L’approche “Psychothérapie psychanalytique à médiations” s’origine ainsi dans les travaux de Freud et Ferenczi. Elle s’est ensuite étoffée grâce aux théories analytiques anglo-saxonnes (Bion, Klein, Winnicott) et celles d’auteurs contemporains tels que Stern, Ferro et Roussillon. En quelques mots, qu’est-ce que cela veut dire ?

Cela veut dire qu’avec ces auteurs, nous quittons définitivement le domaine strict de la remémoration des événements douloureux, remémoration qui nous déleste du passé et de la répétition. Nous entrons de plein pied dans une manière différente de travailler : en rétablissant une relation que nous pourrions qualifier d’authentique, saine, valorisante, soutenante, … avec le patient, nous lui offrons l’occasion de vivre une expérience actuelle de qualité en lieu et place des “trous de mémoire archaïques”. Si par exemple, un patient a vécu une expérience traumatisante avec des parents qu’il a vécu comme insuffisamment présents, soutenants, valorisants,… il viendra mettre à l’épreuve le thérapeute à cet endroit précis: il viendra interroger sa capacité à être présent, soutenant etc.  Et ce sera le rôle du thérapeute d’offrir suffisamment de la présence, de soutenance, de valorisation.

Le thérapeute offrira ainsi une présence “juste ce qu’il faut” (il n’a pas à remplacer le parent idéalisé), pour que le tissu de l’être (de l’identité si l’on veut) puisse se reconstituer, là où il y avait “un trou de mémoire”. Les “trous de mémoire archaïques” touchent le tissu, sinon la chair de l’être. Reconstruire la mémoire, c’est se reconstruire à partir de la mémoire du corps même si elle nous parvient par bribes et morceaux.

Nous disposons d’un accélérateur de mémoire et de reconstruction, un cyclotron : les médiations.

La thérapie inclut la possibilité d’utiliser des médiations si nécessaire

Outre la parole ainsi que le rêve et son expression, nous disposons d’autres médiations c’est-à-dire des interventions principalement non-verbales.
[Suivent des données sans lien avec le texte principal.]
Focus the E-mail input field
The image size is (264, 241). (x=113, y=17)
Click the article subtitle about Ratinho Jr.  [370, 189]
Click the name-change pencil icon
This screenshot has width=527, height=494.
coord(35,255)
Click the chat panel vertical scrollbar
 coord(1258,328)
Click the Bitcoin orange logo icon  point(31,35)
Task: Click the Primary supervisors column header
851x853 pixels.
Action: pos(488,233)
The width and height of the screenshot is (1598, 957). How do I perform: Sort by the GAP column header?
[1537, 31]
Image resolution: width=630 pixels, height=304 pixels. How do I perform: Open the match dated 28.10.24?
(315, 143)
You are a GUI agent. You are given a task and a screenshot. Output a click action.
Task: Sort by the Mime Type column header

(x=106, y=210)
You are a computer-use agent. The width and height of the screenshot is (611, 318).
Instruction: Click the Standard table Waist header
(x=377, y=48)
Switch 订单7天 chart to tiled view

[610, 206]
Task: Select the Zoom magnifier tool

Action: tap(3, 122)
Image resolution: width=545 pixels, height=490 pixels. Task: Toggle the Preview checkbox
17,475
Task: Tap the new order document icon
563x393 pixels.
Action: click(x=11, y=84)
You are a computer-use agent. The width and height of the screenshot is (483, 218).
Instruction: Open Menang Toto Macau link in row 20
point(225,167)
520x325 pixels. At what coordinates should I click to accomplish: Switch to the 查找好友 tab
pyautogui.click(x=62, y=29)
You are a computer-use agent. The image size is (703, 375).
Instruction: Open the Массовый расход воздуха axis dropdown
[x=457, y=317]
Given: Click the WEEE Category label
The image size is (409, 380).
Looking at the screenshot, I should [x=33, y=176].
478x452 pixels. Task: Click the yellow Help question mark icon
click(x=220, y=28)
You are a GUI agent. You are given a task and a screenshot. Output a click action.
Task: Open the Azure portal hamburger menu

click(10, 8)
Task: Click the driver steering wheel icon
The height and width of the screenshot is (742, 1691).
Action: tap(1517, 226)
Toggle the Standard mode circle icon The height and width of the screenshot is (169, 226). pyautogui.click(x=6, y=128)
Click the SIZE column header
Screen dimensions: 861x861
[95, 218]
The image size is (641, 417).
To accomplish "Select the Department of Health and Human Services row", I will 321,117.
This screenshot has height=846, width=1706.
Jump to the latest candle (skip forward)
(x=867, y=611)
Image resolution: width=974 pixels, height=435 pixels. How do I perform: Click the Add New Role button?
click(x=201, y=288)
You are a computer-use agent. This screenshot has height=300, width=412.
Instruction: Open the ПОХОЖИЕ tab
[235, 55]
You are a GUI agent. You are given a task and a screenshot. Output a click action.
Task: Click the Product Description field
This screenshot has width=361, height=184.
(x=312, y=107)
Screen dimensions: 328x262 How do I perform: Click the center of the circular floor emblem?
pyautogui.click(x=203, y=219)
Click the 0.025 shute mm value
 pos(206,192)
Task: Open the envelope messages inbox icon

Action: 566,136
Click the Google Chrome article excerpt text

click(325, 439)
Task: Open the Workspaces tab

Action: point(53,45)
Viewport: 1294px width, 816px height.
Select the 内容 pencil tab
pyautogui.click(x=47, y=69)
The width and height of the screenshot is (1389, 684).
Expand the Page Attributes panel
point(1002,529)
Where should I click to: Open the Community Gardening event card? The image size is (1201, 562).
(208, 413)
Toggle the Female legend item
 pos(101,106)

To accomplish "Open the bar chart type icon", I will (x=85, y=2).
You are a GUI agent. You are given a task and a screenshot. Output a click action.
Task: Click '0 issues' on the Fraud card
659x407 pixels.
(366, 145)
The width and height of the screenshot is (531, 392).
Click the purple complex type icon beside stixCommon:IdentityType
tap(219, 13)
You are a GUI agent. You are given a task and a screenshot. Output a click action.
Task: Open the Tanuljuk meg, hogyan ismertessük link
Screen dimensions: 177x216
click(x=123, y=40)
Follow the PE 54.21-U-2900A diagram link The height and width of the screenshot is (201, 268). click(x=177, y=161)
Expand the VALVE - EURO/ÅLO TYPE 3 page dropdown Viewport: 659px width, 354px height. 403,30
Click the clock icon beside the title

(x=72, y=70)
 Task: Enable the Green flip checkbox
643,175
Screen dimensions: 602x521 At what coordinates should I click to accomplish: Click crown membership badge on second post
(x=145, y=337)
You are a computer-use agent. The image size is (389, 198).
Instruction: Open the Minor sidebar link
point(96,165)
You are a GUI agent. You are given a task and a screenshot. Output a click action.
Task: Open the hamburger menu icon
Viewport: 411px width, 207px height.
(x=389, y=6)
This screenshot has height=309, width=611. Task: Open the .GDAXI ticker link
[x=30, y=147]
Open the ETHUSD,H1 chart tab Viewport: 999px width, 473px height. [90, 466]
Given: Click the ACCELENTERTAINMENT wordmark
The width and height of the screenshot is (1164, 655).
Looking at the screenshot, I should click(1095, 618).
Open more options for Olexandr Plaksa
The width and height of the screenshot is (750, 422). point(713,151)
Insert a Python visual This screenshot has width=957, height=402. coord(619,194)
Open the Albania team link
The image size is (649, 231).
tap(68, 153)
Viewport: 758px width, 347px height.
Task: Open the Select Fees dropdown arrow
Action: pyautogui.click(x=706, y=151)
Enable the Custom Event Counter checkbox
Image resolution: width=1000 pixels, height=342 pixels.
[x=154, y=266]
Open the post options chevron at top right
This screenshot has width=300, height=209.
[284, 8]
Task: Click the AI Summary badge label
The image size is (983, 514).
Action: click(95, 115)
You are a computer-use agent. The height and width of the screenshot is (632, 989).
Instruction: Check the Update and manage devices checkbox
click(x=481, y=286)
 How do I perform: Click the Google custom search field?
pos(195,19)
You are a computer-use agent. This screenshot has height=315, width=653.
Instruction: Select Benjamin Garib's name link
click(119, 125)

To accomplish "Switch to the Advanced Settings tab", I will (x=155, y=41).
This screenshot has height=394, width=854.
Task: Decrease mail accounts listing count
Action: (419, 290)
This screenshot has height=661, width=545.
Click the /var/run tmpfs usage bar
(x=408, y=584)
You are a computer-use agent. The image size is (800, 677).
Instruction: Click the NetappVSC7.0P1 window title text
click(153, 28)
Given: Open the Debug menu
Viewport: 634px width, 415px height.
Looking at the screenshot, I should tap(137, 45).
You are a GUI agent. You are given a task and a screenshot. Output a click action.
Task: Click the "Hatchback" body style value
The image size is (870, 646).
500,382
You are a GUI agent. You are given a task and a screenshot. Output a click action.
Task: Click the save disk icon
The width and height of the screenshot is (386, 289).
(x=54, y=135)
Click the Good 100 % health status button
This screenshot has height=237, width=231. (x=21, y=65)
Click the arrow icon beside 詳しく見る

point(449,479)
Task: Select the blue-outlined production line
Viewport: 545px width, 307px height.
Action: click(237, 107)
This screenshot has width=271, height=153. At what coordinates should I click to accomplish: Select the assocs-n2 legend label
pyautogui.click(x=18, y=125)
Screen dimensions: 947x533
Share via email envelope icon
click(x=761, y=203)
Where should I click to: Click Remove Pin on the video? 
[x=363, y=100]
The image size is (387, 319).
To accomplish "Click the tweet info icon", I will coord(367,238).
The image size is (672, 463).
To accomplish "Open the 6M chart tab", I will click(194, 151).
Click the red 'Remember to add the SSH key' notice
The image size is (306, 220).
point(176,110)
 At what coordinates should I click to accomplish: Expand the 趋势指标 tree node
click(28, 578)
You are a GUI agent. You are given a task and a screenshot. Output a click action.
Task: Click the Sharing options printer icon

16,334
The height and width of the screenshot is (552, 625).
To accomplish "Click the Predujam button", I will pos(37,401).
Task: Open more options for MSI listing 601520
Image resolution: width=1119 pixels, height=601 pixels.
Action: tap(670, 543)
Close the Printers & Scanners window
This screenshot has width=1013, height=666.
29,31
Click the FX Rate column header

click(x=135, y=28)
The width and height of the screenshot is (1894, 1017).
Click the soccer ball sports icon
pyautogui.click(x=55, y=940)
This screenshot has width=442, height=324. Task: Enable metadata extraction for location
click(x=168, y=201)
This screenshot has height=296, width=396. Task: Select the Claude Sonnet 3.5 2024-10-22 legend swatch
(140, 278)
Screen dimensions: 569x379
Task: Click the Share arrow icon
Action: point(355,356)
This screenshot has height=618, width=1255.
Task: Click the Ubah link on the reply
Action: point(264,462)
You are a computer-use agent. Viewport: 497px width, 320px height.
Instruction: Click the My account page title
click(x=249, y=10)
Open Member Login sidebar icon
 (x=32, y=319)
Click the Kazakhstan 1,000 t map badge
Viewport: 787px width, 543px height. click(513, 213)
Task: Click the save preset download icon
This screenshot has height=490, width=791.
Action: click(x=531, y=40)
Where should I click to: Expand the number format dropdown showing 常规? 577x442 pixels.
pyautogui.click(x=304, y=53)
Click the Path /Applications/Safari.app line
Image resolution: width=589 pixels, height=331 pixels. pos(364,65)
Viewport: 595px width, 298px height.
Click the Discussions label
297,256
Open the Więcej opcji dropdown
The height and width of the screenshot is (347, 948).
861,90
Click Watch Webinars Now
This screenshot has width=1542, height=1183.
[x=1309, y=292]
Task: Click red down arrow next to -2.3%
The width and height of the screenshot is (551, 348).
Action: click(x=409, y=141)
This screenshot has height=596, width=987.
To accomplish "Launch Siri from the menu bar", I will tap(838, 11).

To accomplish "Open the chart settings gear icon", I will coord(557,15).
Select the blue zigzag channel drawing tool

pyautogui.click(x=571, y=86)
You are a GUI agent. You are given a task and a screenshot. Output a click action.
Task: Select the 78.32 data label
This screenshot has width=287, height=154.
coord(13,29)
Elles incluent le toucher, le dessin, le travail corporel, le jeu, l’écriture… Cette approche exprime le projet de pouvoir rencontrer le patient à un niveau archaïque, mettant en jeu des processus émotionnels et corporels antérieurs à la constitution du langage. Pour ce faire, le thérapeute porte aux signaux non verbaux une attention toujours présente, à l’écoute de l’inconscient (ce qui parle en nous, pour nous – dans et par le corps). Donc : là où le psychanalyste classique, en règle générale ne regarde pas le corps et a fortiori ne le touche pas, un psychanalyste à médiations le regardera et osera en parler, voire le toucher – seulement si utile. Mais encore: il sera possible d’écrire ou d’apporter des lettres, des photos,… Ou encore, il sera possible de dessiner ce qui vient, quitte à en parler ensuite.

L’idée restera toujours de faire médiation entre ce qui est inscrit dans le corps et la pensée, en passant par l’émotion. Si le langage constitue à ce point de vue un super-médiateur, quand il vient à manquer, nous disposons alors d’autres médiateurs, d’autres médiations.

 (1) Psycorps est présenté de manière extensive sur son site web : psycorps.org.

(2) Je crains être ici trop caricatural et je l’espère pour des raisons pédagogiques. Freud parle de ces choses dans un article nommé “Répétition, remémoration, perlaboration”, de manière nuancée et éclairée par exemple. Il n’empêche que l’archaïque n’était pas sa tasse de thé.